Speaking of the NetApp Open Solution, Rich Clifton, senior vice president and general manager, NetApp Technology Enablement and Solutions Organization, remarked:
“Customers are looking for business advantages from the wealth of their unstructured data. Today, it’s like finding a needle in a haystack. NetApp Open Solution for Hadoop will help customers get answers fast and process more, as well as provide the reliability and performance that our customers have come to expect from NetApp.”

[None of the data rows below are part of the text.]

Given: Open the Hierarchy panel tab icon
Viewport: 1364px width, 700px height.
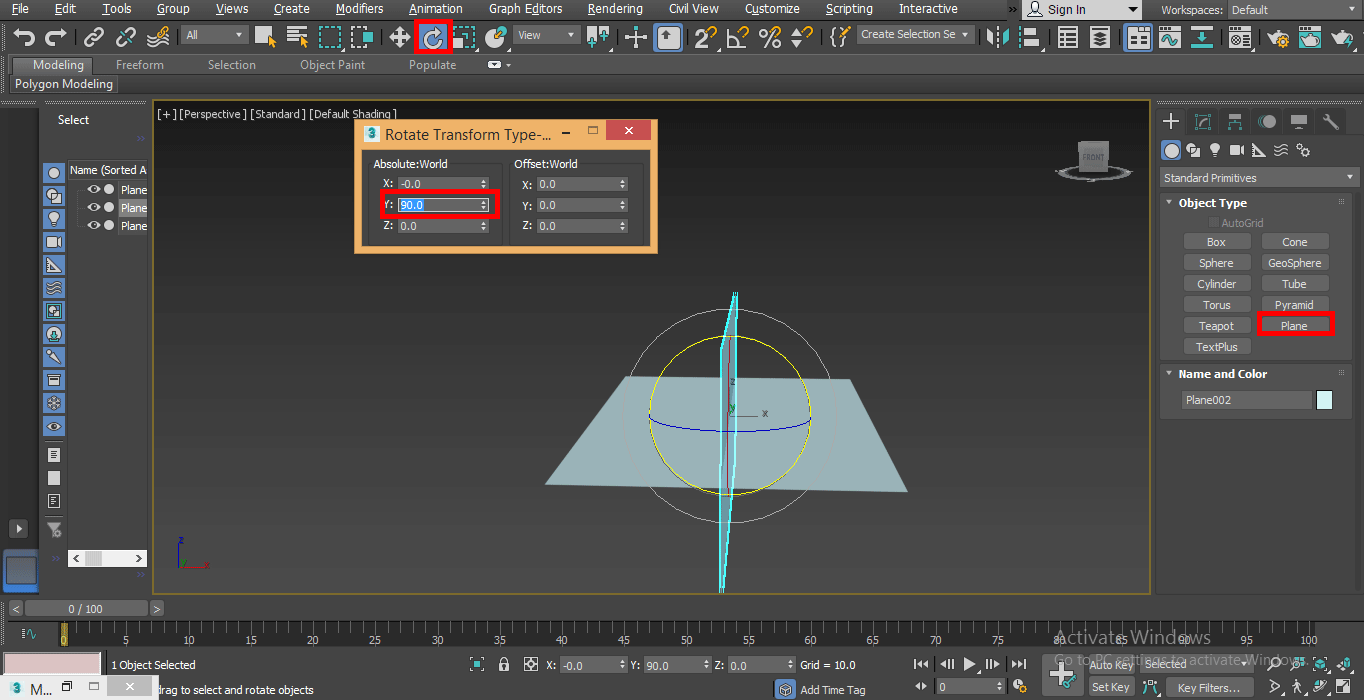Looking at the screenshot, I should (x=1235, y=122).
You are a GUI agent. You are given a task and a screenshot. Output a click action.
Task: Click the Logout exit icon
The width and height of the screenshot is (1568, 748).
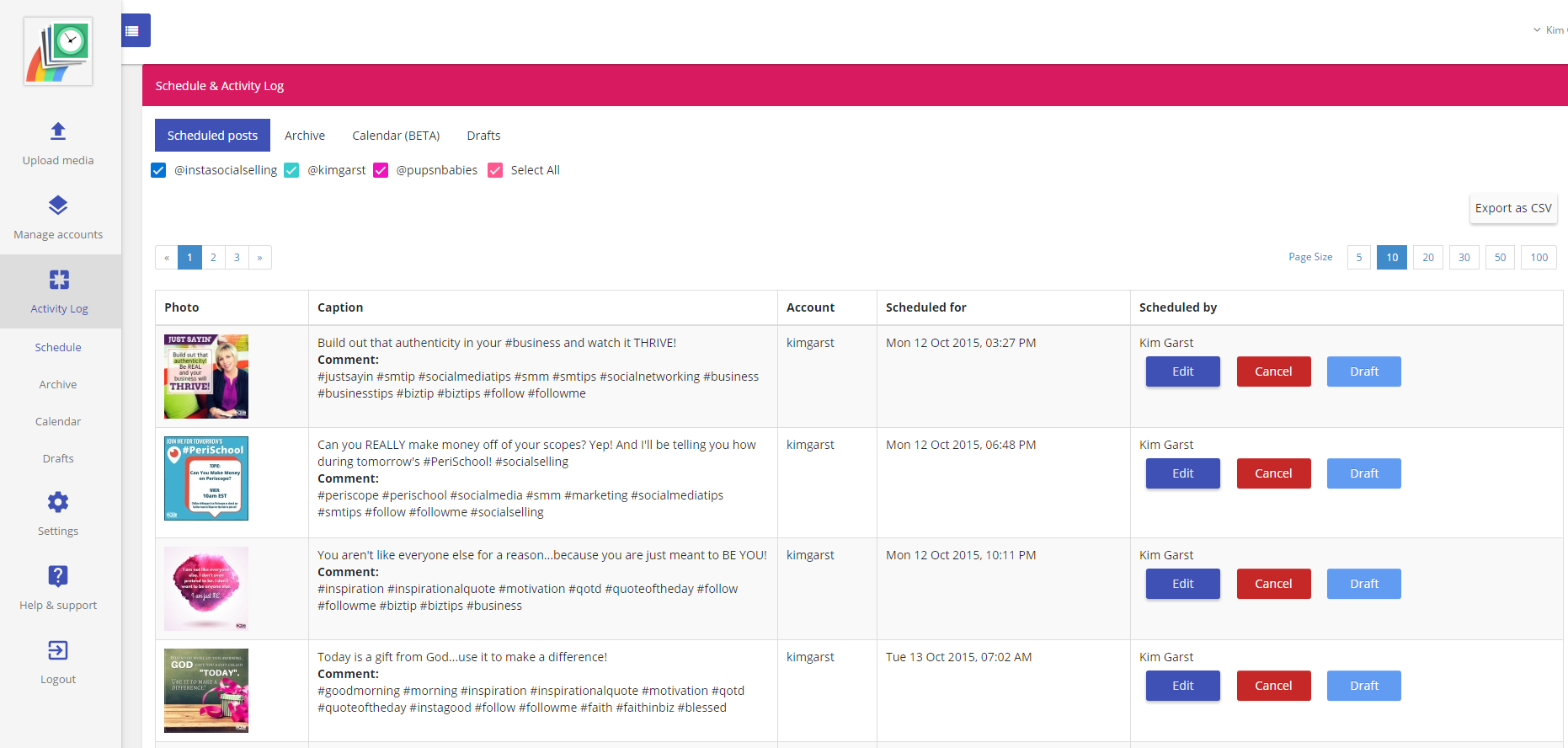tap(58, 650)
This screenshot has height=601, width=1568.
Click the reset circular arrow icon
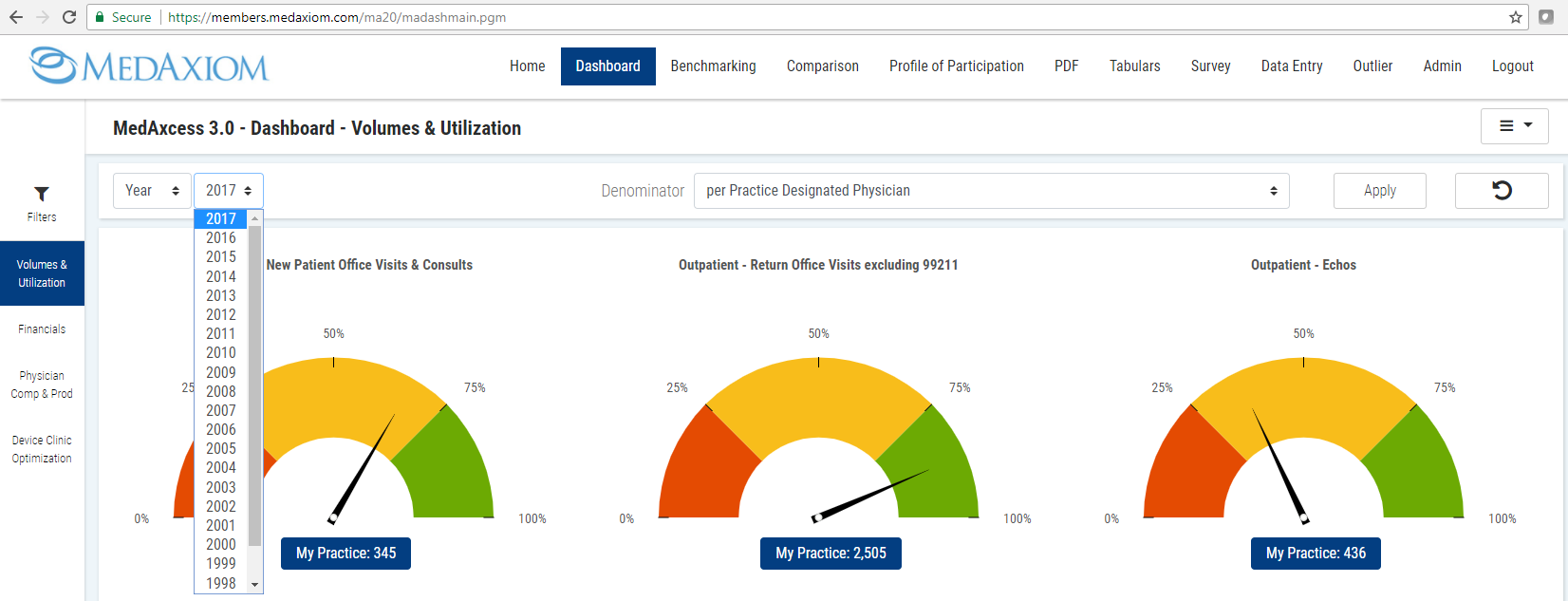(x=1502, y=191)
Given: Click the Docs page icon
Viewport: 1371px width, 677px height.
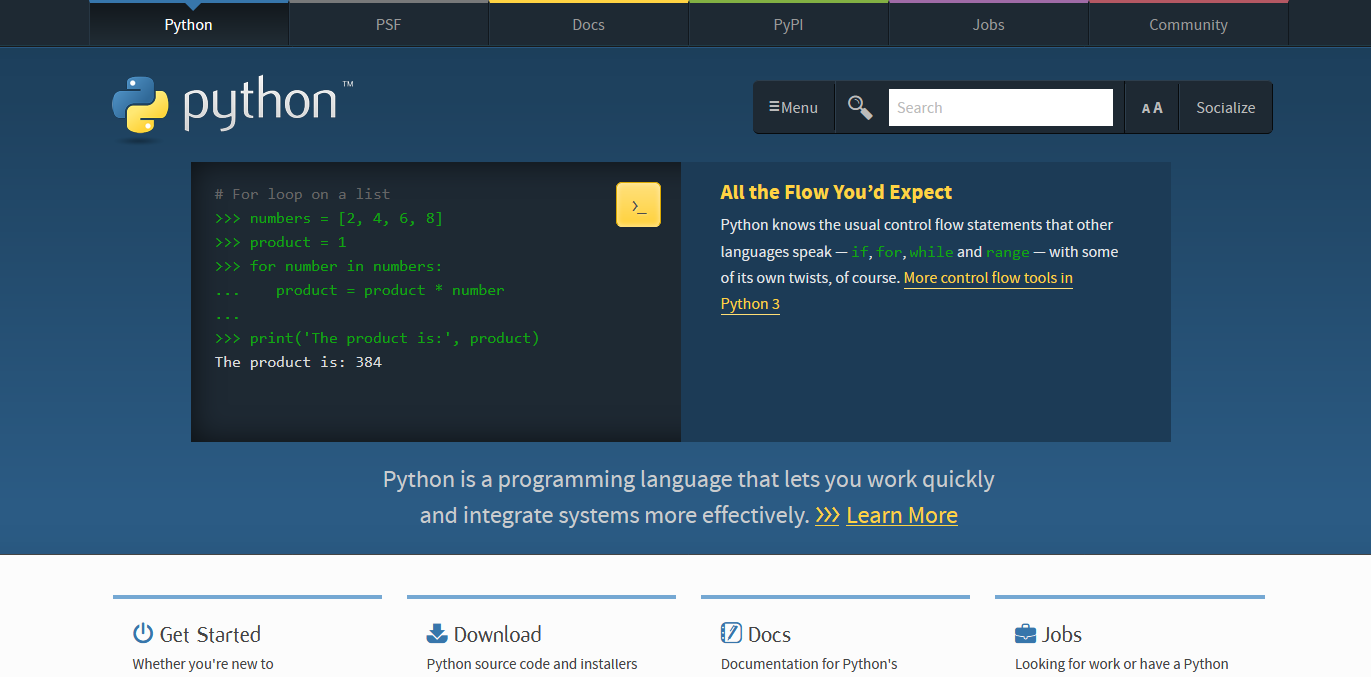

GigaOm reports that one of the key attributes of the NetApp Open Solution is its separation of the compute and storage layers of a Cloudera Hadoop installation. Separating the compute and storage layers enables enhanced performance, scalability and reduced downtime in the event of the failure of a disk within either the compute or storage layer. Cloudera’s partnership with NetApp comes roughly three weeks after its announcement of a reseller deal with SGI, whereby SGI will distribute Cloudera’s Apache Hadoop (CDH) alongside its rackable servers and provide level 1 technical support, while Cloudera will provide level 2 and level 3 technical support. Both deals seek to consolidate Cloudera’s market share within the Hadoop distribution space in relation to competitors such as MapR, its partner EMC and Yahoo-spinoff Hortonworks.
In conjunction with the deal with NetApps, Cloudera announced that it had successfully completed a Series D funding raise worth $40 million, led by Frank Artale of Ignition Partners with the support of existing investors Accel Partners, Greylock Partners, Meritech Capital Partners and In-Q-Tel. The latest funding round takes the total of Cloudera’s financing to $76 million and supports Cloudera’s explosive growth in the Big Data space with particular emphasis on marketing, sales operations and strategic business development. Cloudera brands itself as the first company to deliver enterprise grade deployments of Apache Hadoop, the disruptive technology framework for analyzing massive amounts of structured and unstructured data. Apache Hadoop is used by enterprises such as eBay, Yahoo, Facebook, LinkedIn, eHarmony and Twitter to make strategic business decisions on the basis of large-scale structured and unstructured data sets. Cloudera’s announcement of its Series D funding and partnership with NetApp came on the eve of Hadoop World 2011, the world’s largest conference of Hadoop practitioners.